To-day, looking back, it gives me an indescribable ache at my heart to remember the sudden and immense sense of relief his words gave me. I breathed again, as if a window had been opened and a draught of cool fresh air let in.
For if he only meant memory, then the thing wasn't so bad. The maniacal idea that had sent that cold shiver up my spine was capable of an ordinary explanation after all. For what else is memory but the illusion that one is living backwards again in this sense? How many ancient loves, hates, angers, can we not re-experience in any idle hour we choose to give over to reverie? Beyond a doubt Rose had in some way been abusing this mysterious faculty, and Surrey and the pine-woods was the place for him.
"I see," I said at last. "I confess you frightened me for a moment. Anyway that's all right. You only have what we all have more or less. You merely bring greater powers than the rest of us to bear on an ordinary phenomenon. I don't want to talk about your work, but it always did seem to me that you went to rather appalling heights and fearsome depths for the stuff of it. Personally I don't think either heaven or hell is the safest place to go to for 'copy.' Too terrifying altogether."
He seemed to consider this deeply. He was almost quiet again now. Again he cracked invisible nuts, and his heels and toes rose and fell gently and alternately on the carpet.
"That's rather a new idea you've given me, George," he said at last. "I admit I hadn't thought of that. It might explain the beginning anyway—the turn-round. I suppose you mean I've been too close to the flames or the balm, and have got singed or the other thing, whatever you call it. I see. Yes.... It's probably nothing to do with the thyroid after all. I've been reading the wrong books. I never thought of the writings of the Saints. Or the Devils.... By the way, some of the Saints induced the stigmata on themselves by a sort of spiritual process, didn't they?"
I frowned and moved uneasily in my chair. I wasn't anxious to hear Derwent Rose either on ecstasy or blasphemy. But he went on.
"So that's useful as far as it goes. But—you'd hardly call this spiritual, would you?"
I think I mentioned that he wore a soft white collar, pinned and tied with exquisite neatness. A moment later he wore it no longer. Without troubling about pin, studs or buttons, with a swift movement he had ripped the collar, tie and half the shirt-band from his neck, and showed, of an angry and recent purply-red, vivid on his magnificent throat, two curved marks like these brackets—().

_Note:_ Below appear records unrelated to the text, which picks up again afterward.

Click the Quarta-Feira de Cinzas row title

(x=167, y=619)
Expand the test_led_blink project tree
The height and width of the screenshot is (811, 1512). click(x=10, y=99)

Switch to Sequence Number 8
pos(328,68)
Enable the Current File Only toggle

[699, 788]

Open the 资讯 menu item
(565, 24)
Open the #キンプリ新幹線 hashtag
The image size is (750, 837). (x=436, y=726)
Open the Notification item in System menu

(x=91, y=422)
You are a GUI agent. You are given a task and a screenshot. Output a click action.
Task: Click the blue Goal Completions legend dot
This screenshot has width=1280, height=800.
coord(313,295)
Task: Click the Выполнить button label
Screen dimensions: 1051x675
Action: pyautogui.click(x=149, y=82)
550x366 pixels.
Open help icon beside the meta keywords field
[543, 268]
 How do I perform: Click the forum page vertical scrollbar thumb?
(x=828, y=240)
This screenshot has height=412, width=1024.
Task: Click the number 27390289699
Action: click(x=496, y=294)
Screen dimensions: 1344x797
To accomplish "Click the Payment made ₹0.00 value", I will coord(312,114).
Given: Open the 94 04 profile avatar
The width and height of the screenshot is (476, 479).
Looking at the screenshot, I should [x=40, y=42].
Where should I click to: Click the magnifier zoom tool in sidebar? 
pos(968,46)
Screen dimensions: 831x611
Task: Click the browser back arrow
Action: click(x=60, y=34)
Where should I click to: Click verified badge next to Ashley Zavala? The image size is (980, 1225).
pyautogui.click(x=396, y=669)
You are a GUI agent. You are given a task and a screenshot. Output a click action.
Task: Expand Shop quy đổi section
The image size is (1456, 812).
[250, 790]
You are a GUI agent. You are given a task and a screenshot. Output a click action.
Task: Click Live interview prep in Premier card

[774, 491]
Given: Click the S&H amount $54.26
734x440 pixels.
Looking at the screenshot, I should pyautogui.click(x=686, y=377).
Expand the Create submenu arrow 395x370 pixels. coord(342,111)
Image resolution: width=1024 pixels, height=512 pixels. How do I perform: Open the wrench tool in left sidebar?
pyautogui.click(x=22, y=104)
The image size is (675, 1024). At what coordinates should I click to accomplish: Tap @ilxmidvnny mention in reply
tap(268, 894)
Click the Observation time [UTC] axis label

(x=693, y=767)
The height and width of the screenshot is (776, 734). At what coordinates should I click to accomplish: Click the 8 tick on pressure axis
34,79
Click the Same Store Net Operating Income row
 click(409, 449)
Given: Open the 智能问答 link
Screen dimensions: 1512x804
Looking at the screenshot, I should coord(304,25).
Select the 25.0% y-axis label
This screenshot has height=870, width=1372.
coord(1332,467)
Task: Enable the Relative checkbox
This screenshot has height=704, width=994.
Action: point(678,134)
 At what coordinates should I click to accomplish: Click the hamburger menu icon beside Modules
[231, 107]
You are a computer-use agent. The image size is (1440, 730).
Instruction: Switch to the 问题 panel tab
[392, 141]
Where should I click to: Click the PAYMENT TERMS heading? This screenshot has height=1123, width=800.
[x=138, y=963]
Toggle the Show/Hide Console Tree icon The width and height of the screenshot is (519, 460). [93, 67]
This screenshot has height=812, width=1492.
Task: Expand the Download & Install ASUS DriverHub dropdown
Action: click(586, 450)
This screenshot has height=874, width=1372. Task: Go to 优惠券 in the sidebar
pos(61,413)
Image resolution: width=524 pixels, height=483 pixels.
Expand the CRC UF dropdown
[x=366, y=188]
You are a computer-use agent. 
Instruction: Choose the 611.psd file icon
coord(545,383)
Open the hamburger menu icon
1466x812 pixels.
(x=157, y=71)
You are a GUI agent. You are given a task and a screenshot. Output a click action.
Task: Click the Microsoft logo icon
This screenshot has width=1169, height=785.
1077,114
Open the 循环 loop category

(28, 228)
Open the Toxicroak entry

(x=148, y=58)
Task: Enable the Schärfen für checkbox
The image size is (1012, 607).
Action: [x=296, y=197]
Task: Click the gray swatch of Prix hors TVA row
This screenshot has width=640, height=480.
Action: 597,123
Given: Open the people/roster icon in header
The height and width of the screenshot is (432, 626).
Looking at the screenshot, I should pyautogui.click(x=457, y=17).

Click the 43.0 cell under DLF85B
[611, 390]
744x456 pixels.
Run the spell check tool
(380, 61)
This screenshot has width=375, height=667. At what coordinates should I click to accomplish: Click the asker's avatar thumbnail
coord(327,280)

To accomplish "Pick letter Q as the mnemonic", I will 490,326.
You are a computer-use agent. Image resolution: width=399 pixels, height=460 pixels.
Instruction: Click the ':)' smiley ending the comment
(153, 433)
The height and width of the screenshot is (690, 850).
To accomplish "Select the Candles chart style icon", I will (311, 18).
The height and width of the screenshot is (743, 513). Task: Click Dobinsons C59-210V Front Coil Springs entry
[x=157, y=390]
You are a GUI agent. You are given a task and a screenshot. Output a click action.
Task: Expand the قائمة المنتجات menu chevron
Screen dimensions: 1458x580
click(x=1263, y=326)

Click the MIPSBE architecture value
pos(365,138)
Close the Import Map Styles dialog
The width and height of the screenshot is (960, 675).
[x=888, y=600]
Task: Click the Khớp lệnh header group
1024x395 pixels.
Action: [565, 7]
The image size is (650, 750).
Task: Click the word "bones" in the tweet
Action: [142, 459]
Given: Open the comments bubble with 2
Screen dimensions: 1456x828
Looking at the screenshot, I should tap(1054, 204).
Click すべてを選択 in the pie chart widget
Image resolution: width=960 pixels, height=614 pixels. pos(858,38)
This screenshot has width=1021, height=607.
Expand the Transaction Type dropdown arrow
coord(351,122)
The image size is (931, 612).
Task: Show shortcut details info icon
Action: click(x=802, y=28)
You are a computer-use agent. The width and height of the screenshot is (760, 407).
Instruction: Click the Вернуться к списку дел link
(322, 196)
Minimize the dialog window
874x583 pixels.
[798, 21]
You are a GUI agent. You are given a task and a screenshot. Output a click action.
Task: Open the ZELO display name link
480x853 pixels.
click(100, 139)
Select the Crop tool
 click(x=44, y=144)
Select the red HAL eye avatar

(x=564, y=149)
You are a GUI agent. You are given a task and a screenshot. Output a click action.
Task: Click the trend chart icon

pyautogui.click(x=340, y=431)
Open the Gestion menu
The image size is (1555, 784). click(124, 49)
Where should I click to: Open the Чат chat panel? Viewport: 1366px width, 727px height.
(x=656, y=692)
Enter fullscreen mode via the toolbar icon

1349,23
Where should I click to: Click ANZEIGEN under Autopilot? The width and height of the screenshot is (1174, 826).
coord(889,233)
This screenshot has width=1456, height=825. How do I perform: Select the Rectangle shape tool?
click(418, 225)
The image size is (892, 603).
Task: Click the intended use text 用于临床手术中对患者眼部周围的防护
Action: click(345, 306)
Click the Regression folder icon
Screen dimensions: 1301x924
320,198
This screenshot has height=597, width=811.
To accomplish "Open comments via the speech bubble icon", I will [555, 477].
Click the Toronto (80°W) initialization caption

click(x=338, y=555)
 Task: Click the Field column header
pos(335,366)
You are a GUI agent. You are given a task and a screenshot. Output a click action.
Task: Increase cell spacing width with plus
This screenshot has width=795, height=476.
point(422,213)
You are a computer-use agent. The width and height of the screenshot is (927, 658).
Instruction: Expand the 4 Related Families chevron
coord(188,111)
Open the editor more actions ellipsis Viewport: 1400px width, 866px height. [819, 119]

Now I am not more squeamish than most men. I am far from having lived the whole of my life in cotton-wool. But it needed no course in medical jurisprudence to tell me what those marks were—the marks of teeth, and of a woman's teeth. I was deeply wounded. Rose's amusements in this sort were no affair of mine, and I strongly resented this humiliation both of himself and of me.
But his hand gripped my arm like a vice. Suddenly I saw a quite new pair in his grey-blue eyes. It was a swift fear lest, instead of helping him, I should turn against him.